Stored data
========

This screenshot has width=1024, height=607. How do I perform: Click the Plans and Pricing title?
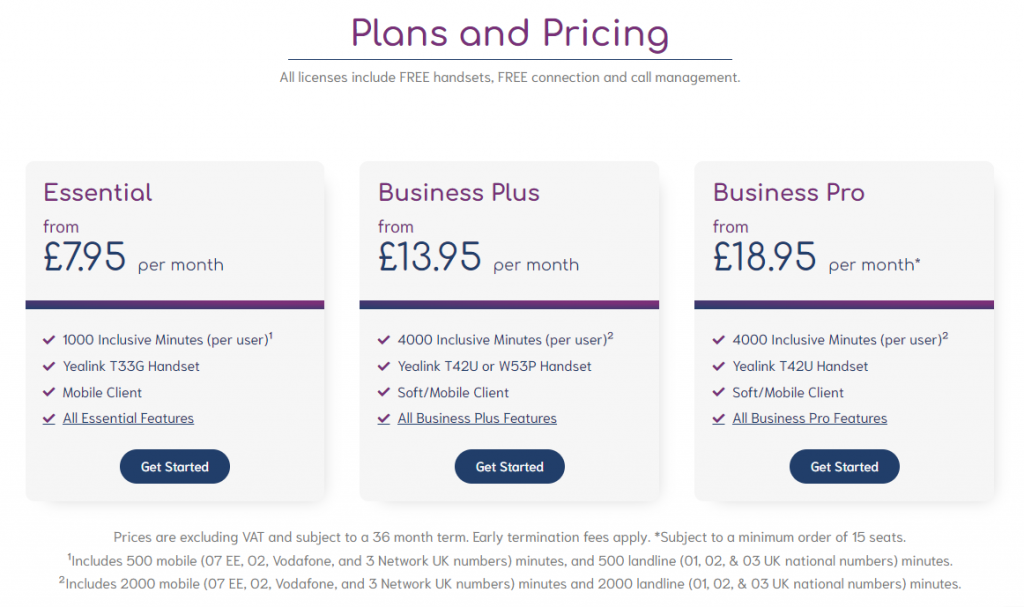pos(510,33)
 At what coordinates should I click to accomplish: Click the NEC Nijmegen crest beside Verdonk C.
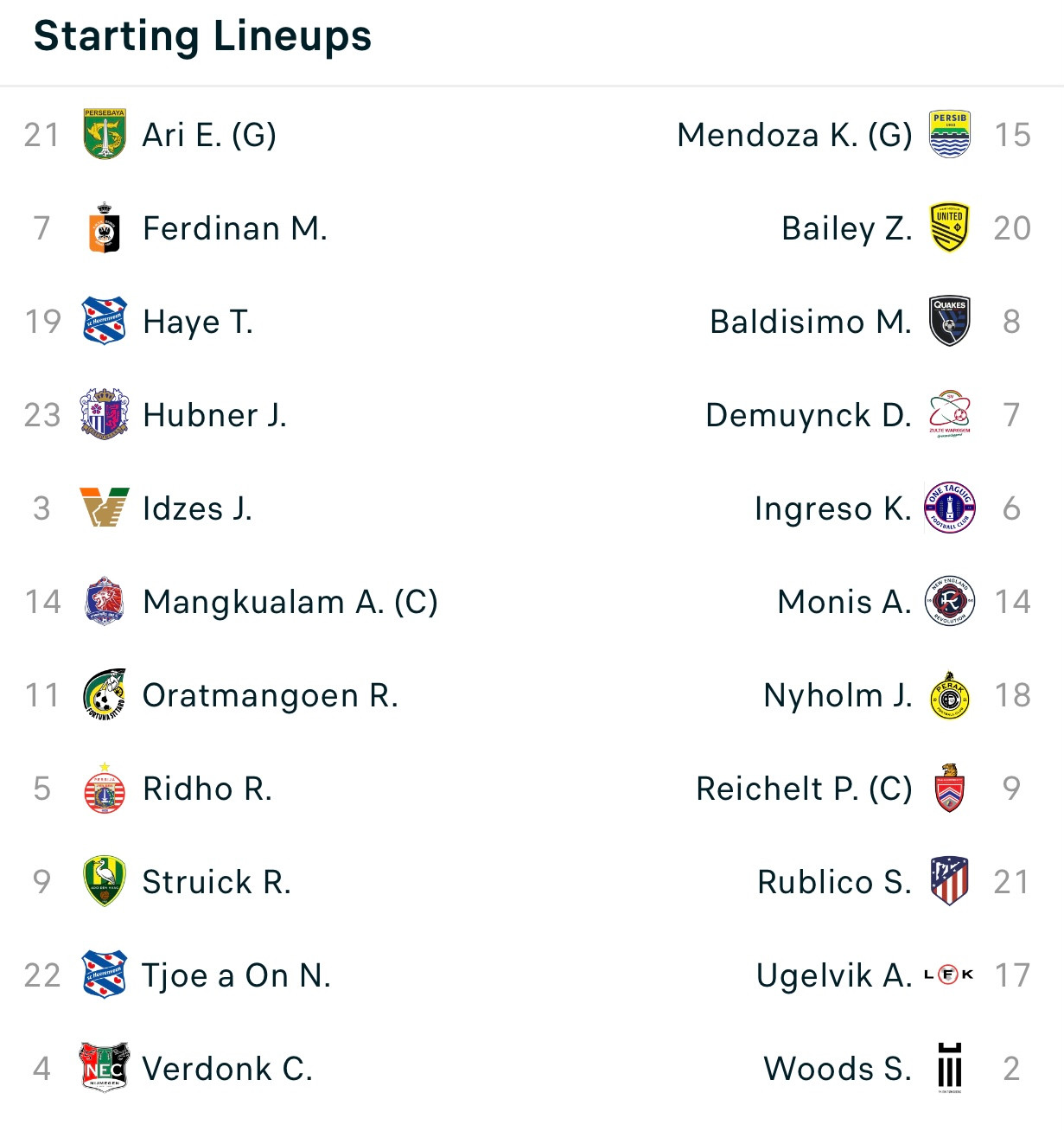pyautogui.click(x=105, y=1068)
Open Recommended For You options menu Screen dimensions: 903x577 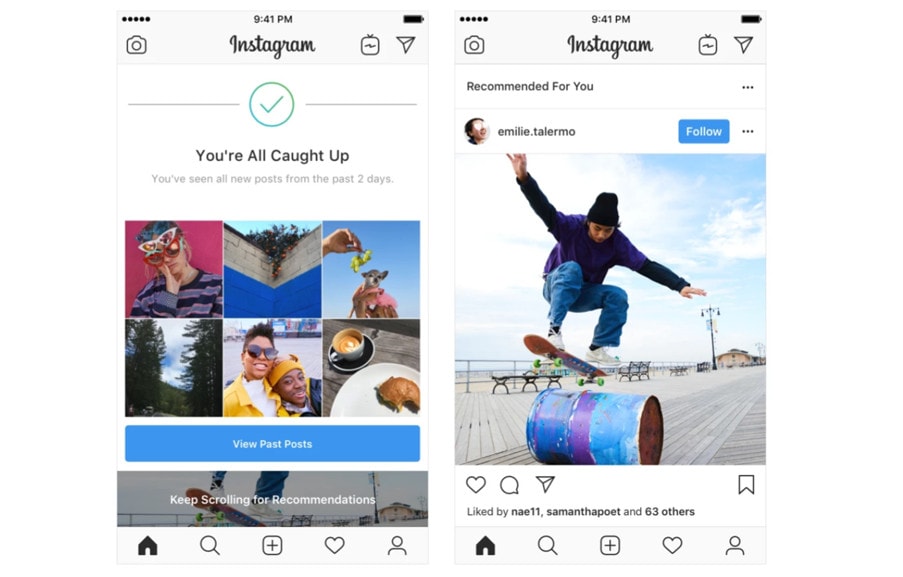click(748, 87)
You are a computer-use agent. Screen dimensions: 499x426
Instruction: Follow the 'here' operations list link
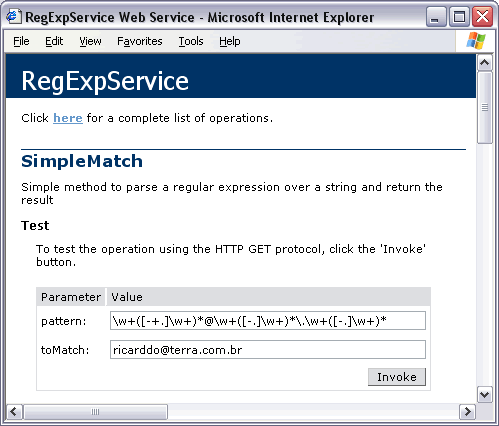(x=68, y=118)
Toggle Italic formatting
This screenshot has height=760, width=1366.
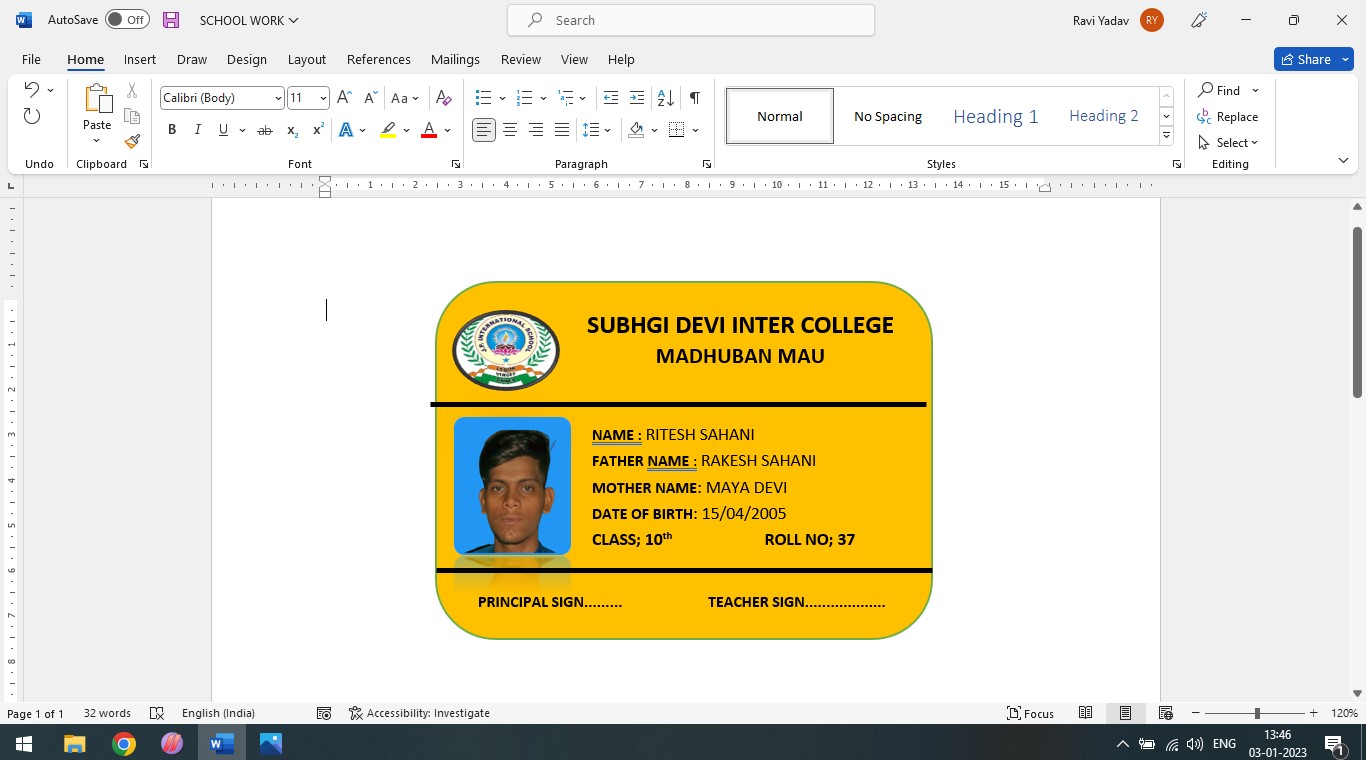pos(197,130)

========

TASK TO COMPLETE:
Only the lines from the one containing "You are a computer-use" through the last line of the data belong in the copy, both included and reproduced exactly. Pictures do not.

RESULT:
You are a computer-use agent. Screen dimensions: 499x426
Instruction: Follow the 'here' operations list link
(x=68, y=118)
Toggle Italic formatting
This screenshot has height=760, width=1366.
pos(197,130)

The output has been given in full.